A inauguração do Shopping Paralela, prevista inicialmente para coincidir com o aniversário da Cidade do Salvador, em 29 de março, está suspensa por conta da paralisação nas obras provocada pela greve dos trabalhadores da construção civil, iniciada na última quinta-feira. Os organizadores do empreendimento só irão informar a nova data da inauguração depois de um acordo entre patrões e empregados.
Segundo a Embasa, o impasse também está afetando os serviços de manutenção da rede de água e esgoto, uma vez que os mesmos são realizados por empresas terceirizadas, cujos trabalhadores são ligados ao Sindicato dos Trabalhadores da Construção Civil (Sintracon).
As obras no shopping, que teve um investimento da ordem dos R$ 250 milhões e a estimativa de gerar aproximadamente cinco mil empregos, estão paradas.

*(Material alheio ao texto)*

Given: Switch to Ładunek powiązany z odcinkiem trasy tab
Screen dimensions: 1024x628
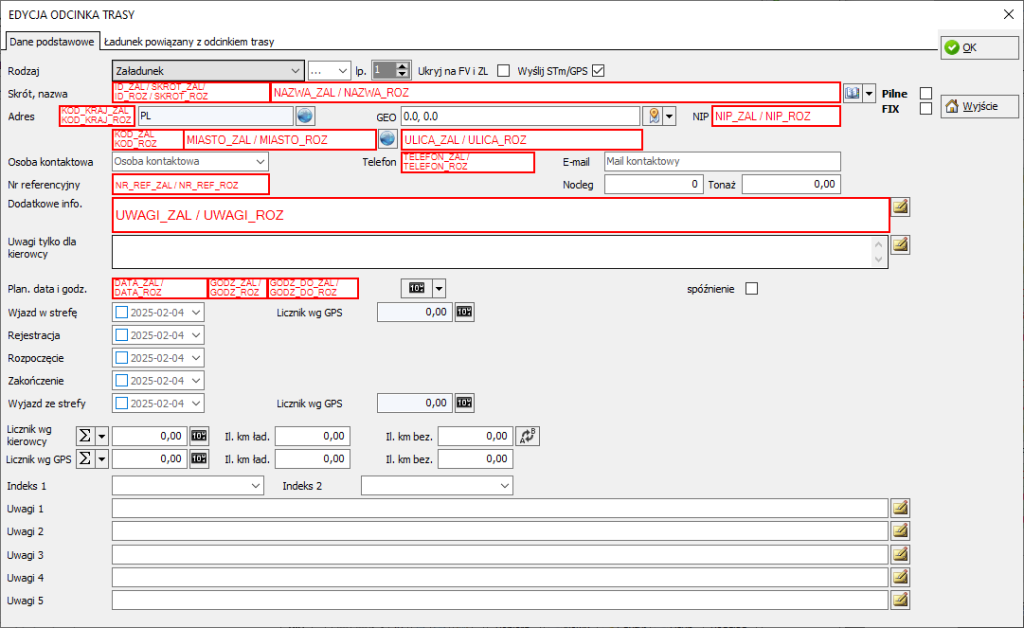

O diretor da W. Barreto, Walter Barreto, responsável pelo empreendimento, prefere não tornar público o prejuízo com a situação. “O que eu posso dizer é que isso tudo está custando caro, muito caro”, lamenta. Depois da decisão de suspender a inauguração, ele diz que teve de alugar um espaço externo para atender os lojistas. “Os grevistas não nos deixam entrar na área do shopping”, reclama.

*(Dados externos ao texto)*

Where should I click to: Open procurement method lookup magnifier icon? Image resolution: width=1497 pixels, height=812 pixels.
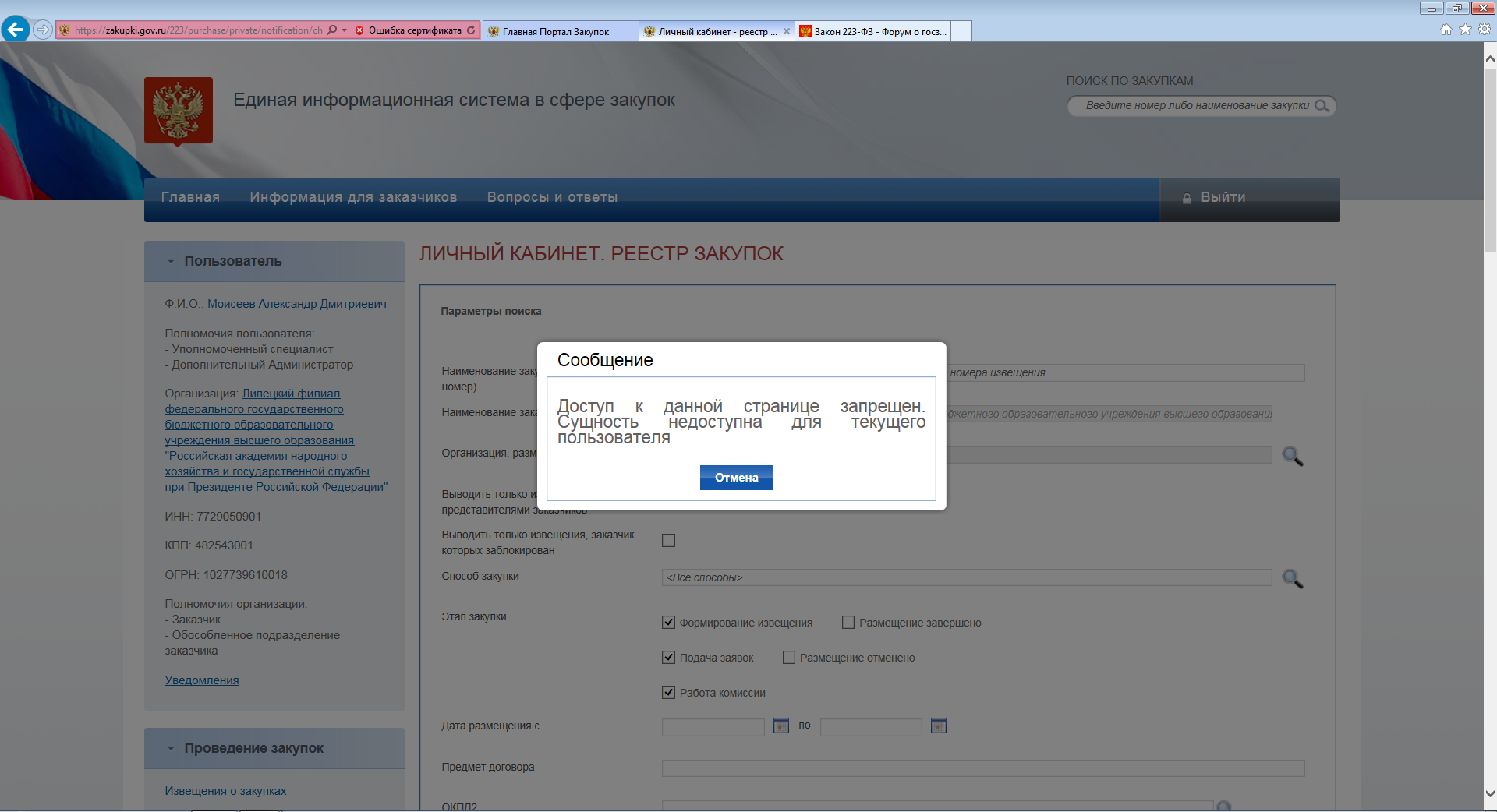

Para o empresário, o momento para a greve é inoportuno, dadas as condições do cenário internacional. “Em todos os outros estados, o esforço tem sido pela manutenção dos empregos”, diz Barreto.
Quem responde ao questionamento do empresário é o diretor do Sintracon, Luiz Cláudio Belon. “O PIB (produto interno bruto) da construção civil cresceu 7,5% na Bahia só no segundo semestre do ano passado”, aponta o sindicalista. “Isso sem contar que em qualquer que se passe na cidade, o que se vê são anúncios das unidades vendidas”, comenta ele.
O impasse está localizado no percentual de reajuste dos salários e nos critérios para receber a cesta básica, hoje prevista para trabalhadores em obras que empreguem mais de 180 pessoas. Os trabalhadores querem um reajuste de 13% no salário e que o operário receba o benefício da cesta independente da quantidade de pessoas na obra.
De acordo com o presidente do Sindicato da Indústria da Construção Civil (Sinduscon), Vicente Mattos, que representa os patrões, os trabalhadores não se entendem em torno de uma proposta razoável, o que estaria causando prejuízos em diversos empreendimentos.
“Existem diversas obras paradas, o que vai representar custos adicionais pelo atraso na cadeia e até o pagamento de multas, em alguns casos”, lamenta. Tudo isso, analisa Mattos, por conta de “uma greve intempestiva”. E a possibilidade de acordo? “Estamos tentando construir um entendimento para ver se conseguimos avançar, mas até o momento não foi possível evoluir nada”.
A próxima oportunidade para que os dois lados entrem em acordo é amanhã, em audiência marcada pelo Ministério Público do Trabalho, às 9 horas.